* _Listed entries_
<<<<
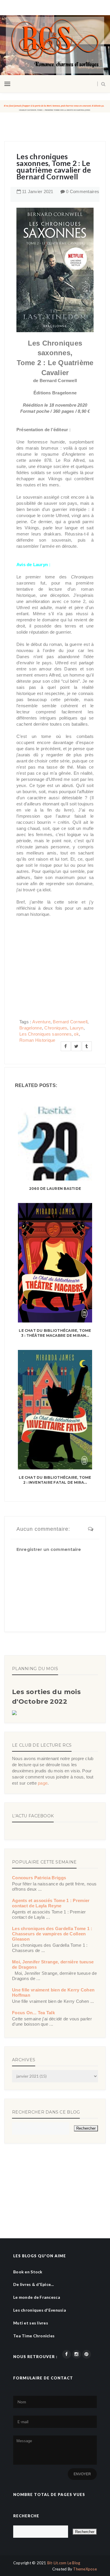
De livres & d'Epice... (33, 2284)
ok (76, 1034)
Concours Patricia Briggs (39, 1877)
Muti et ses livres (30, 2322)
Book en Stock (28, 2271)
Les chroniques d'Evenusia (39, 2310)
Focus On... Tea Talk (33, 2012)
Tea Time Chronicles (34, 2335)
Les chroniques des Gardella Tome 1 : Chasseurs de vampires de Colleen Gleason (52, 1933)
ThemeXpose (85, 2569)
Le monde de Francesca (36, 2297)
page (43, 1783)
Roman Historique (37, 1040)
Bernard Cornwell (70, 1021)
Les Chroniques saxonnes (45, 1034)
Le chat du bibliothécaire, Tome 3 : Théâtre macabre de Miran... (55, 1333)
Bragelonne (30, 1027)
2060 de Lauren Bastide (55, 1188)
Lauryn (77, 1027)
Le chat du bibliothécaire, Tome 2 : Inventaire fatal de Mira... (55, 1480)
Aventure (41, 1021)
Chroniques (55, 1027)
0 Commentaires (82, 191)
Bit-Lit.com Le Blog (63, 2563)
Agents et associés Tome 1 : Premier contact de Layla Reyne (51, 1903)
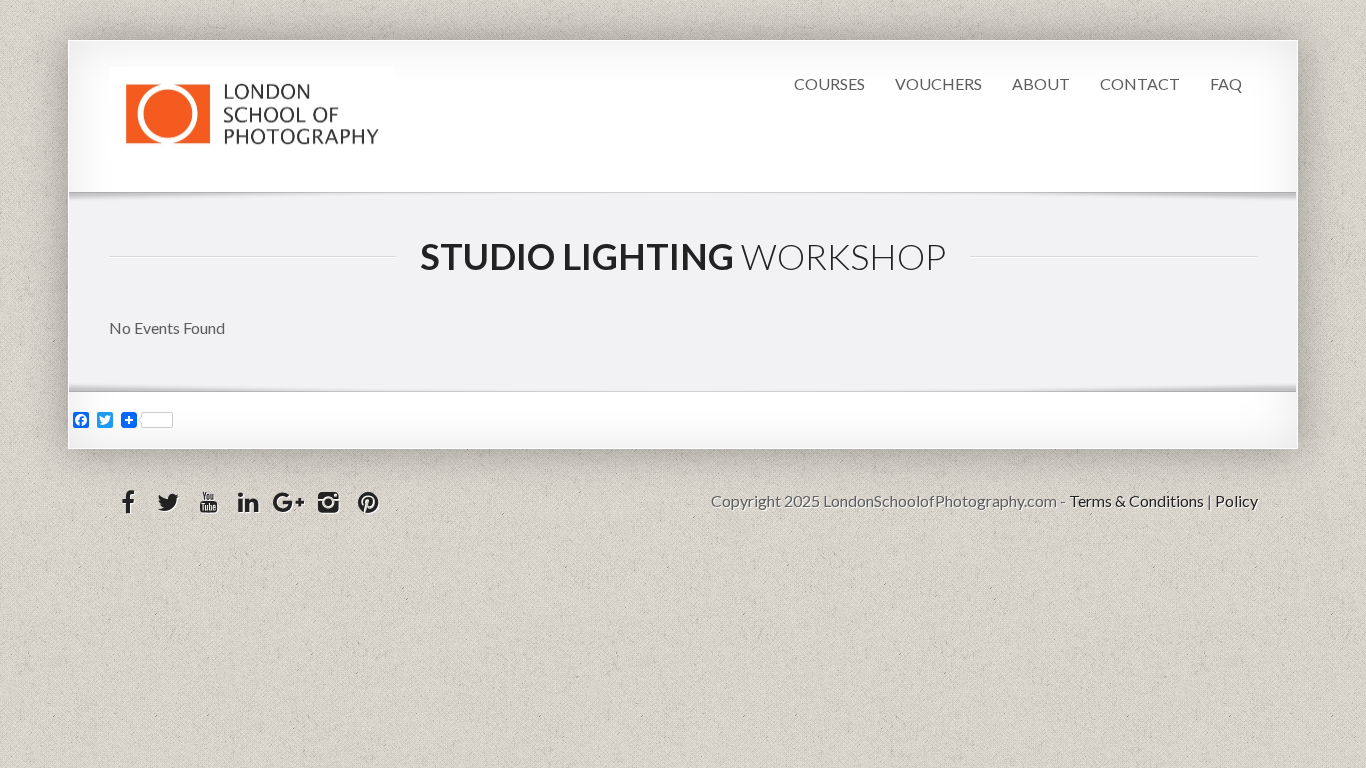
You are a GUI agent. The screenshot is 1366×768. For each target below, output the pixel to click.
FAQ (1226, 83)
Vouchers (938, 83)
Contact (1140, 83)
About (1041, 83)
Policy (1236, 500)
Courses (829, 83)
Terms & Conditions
>>>>
* _The task_
The pictures stay out; copy the rest of the data word for word.

* _Your solution_
De livres & d'Epice... (33, 2284)
ok (76, 1034)
Concours Patricia Briggs (39, 1877)
Muti et ses livres (30, 2322)
Book en Stock (28, 2271)
Les chroniques d'Evenusia (39, 2310)
Focus On... Tea Talk (33, 2012)
Tea Time Chronicles (34, 2335)
Les chroniques des Gardella Tome 1 : Chasseurs de vampires de Colleen Gleason (52, 1933)
ThemeXpose (85, 2569)
Le monde de Francesca (36, 2297)
page (43, 1783)
Roman Historique (37, 1040)
Bernard Cornwell (70, 1021)
Les Chroniques saxonnes (45, 1034)
Le chat du bibliothécaire, Tome 3 : Théâtre macabre de Miran... (55, 1333)
Bragelonne (30, 1027)
2060 de Lauren Bastide (55, 1188)
Lauryn (77, 1027)
Le chat du bibliothécaire, Tome 2 : Inventaire fatal de Mira... (55, 1480)
Aventure (41, 1021)
Chroniques (55, 1027)
0 Commentaires (82, 191)
Bit-Lit.com Le Blog (63, 2563)
Agents et associés Tome 1 : Premier contact de Layla Reyne (51, 1903)
You are a GUI agent. The screenshot is 1366×768. For each target below, output the pixel to click.
FAQ (1226, 83)
Vouchers (938, 83)
Contact (1140, 83)
About (1041, 83)
Policy (1236, 500)
Courses (829, 83)
Terms & Conditions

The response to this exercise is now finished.